━━━ Dataset records

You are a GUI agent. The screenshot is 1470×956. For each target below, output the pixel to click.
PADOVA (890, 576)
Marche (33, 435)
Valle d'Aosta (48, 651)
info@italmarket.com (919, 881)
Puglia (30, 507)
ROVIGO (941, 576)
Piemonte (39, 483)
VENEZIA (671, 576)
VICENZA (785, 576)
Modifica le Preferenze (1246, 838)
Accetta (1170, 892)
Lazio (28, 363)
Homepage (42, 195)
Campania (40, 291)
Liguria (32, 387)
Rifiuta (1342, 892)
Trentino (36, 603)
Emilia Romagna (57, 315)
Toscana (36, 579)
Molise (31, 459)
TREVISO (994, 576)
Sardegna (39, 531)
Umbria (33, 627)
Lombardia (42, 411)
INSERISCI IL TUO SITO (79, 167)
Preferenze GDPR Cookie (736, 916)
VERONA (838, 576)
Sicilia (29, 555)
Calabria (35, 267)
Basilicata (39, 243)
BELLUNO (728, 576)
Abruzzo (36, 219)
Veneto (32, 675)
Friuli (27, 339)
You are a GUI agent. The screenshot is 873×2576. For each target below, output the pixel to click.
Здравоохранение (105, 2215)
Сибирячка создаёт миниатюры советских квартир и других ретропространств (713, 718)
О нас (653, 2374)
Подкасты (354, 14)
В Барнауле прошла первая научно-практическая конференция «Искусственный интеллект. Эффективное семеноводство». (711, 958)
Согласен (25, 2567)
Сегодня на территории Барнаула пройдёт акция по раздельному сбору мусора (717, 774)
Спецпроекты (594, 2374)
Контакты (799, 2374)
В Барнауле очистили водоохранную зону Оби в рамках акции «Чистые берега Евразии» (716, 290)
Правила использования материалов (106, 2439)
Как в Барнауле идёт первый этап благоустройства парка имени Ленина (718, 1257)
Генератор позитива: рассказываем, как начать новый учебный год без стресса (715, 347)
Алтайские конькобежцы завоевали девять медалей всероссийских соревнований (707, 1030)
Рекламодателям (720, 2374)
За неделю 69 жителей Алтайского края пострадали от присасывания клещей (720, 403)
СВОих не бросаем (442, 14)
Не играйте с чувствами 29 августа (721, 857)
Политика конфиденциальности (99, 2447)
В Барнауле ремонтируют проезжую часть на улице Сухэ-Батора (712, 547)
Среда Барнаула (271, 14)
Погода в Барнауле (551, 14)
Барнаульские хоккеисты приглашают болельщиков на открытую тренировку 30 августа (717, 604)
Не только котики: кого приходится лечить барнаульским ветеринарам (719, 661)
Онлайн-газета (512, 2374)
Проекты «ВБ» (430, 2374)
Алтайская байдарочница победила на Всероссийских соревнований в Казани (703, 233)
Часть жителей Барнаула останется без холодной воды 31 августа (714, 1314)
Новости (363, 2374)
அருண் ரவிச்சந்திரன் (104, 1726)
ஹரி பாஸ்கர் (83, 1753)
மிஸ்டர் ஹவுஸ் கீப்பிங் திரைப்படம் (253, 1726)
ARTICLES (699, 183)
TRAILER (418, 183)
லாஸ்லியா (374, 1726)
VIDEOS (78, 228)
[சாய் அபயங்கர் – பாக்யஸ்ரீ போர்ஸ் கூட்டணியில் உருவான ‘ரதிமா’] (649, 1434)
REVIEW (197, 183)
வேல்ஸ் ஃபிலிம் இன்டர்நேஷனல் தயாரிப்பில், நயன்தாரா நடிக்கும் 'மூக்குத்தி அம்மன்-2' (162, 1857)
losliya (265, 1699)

━━━━━━

With the line that has "Как в Барнауле" as the first and the line that has "СВОих не бросаем (442, 14)" as the last, repeat exactly that run of lines above and no more.

* Task output:
Как в Барнауле идёт первый этап благоустройства парка имени Ленина (718, 1257)
Генератор позитива: рассказываем, как начать новый учебный год без стресса (715, 347)
Алтайские конькобежцы завоевали девять медалей всероссийских соревнований (707, 1030)
Рекламодателям (720, 2374)
За неделю 69 жителей Алтайского края пострадали от присасывания клещей (720, 403)
СВОих не бросаем (442, 14)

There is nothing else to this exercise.